Barroso propôs a seguinte tese:
“Testemunhas de Jeová, quando maiores e capazes, têm o direito de recusar o procedimento médico que envolva transfusão de sangue com base na autonomia individual e na liberdade religiosa.
Como consequência, em respeito ao direito à vida e à saúde, fazem jus aos procedimentos alternativos disponíveis no Sistema Único de Saúde, podendo, se necessário, recorrer a tratamento fora de seu domicílio.
A recusa de transfusão de sangue somente pode ser manifestada em relação ao próprio interessado, sem estender-se a terceiros, inclusive e notadamente filhos menores. Porém, havendo tratamento alternativo eficaz, conforme avaliação médica, os pais poderão optar por ele”.
Gilmar Mendes propôs a seguinte tese:
“É permitido ao paciente, no gozo pleno de sua capacidade civil, recusar-se a submeter a tratamento de saúde por motivos religiosos. A recusa a tratamento de saúde por razões religiosas é condicionada à decisão inequívoca, livre, informada e esclarecida pelo paciente, inclusive quando veiculada por meio de diretiva antecipada de vontade.
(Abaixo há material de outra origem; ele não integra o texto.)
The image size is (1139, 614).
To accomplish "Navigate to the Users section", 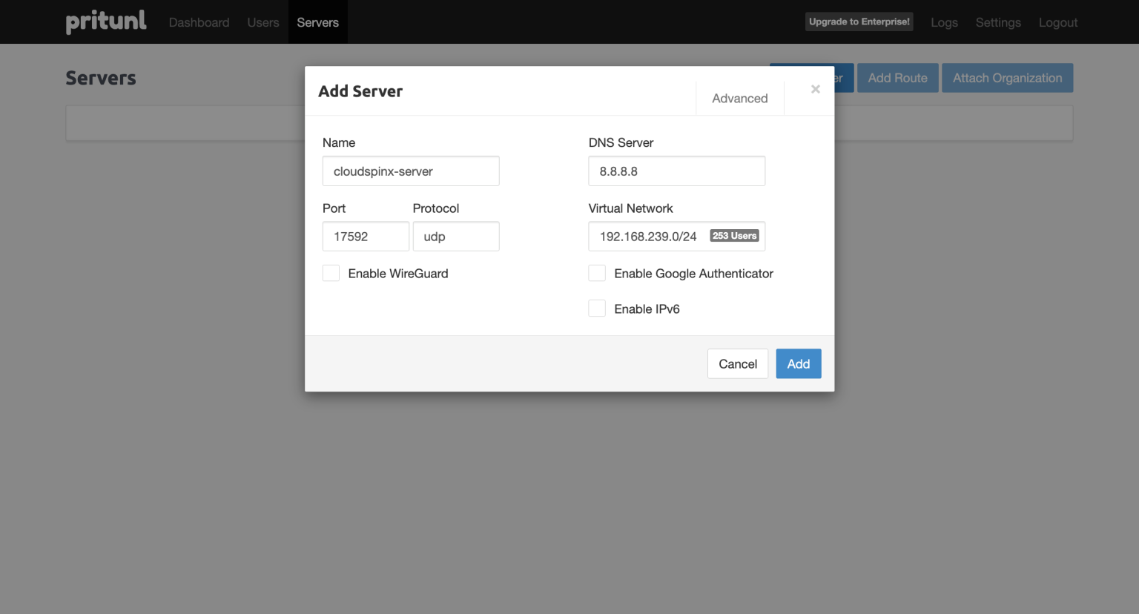I will coord(263,22).
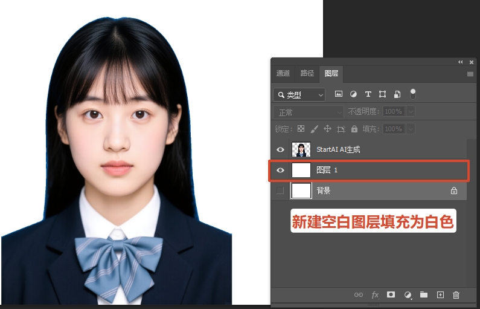The width and height of the screenshot is (480, 309).
Task: Filter layers by text type
Action: click(x=368, y=94)
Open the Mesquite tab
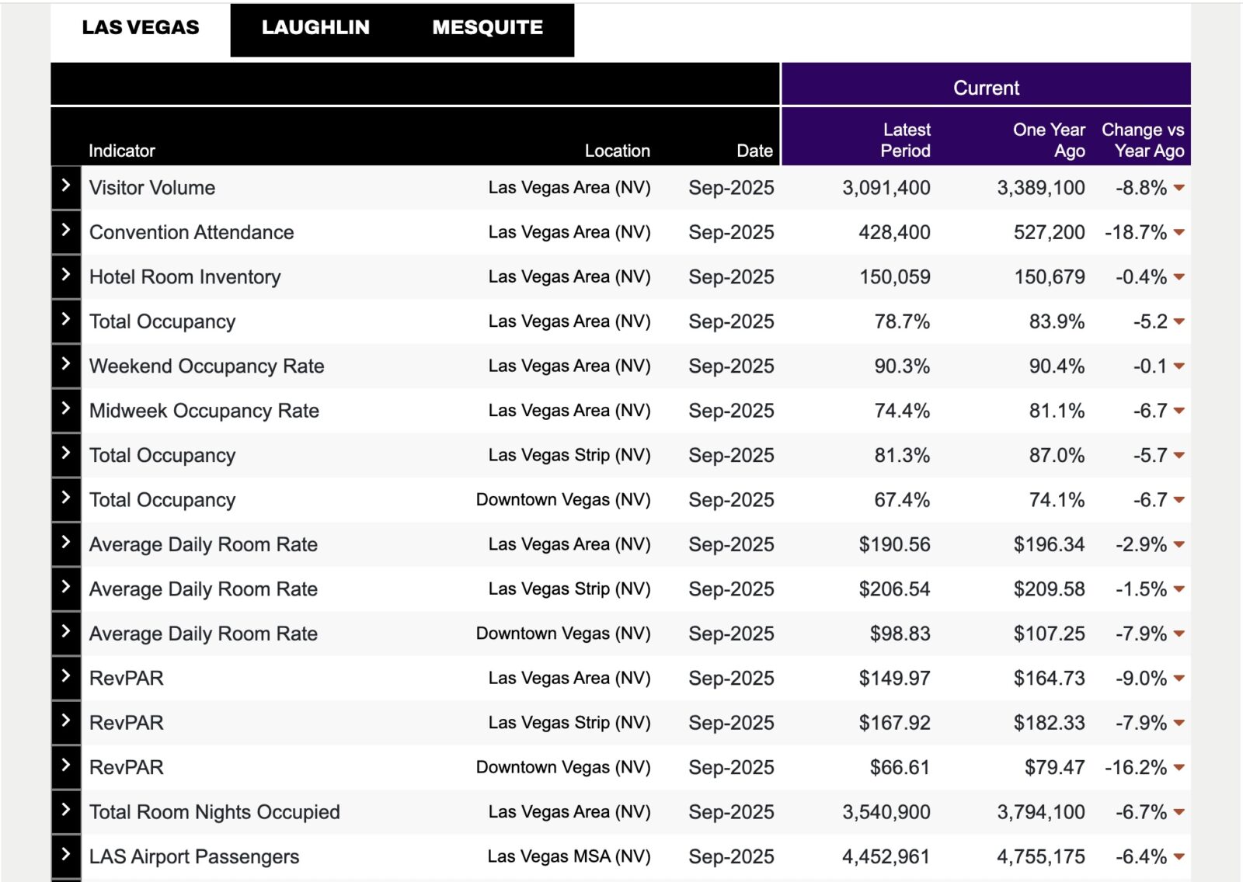1243x882 pixels. pyautogui.click(x=487, y=28)
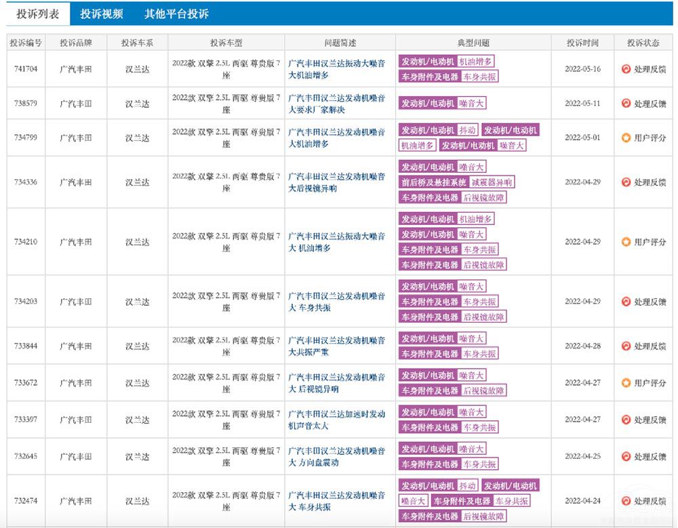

É possível a realização de procedimento médico, disponibilizado a todos pelo Sistema Público de Saúde, com a interdição da realização de transfusão sanguínea ou outra medida excepcional, caso haja viabilidade técnico-científica de sucesso, anuência da equipe médica com a sua realização e decisão inequívoca, livre e informada, esclarecida do paciente”.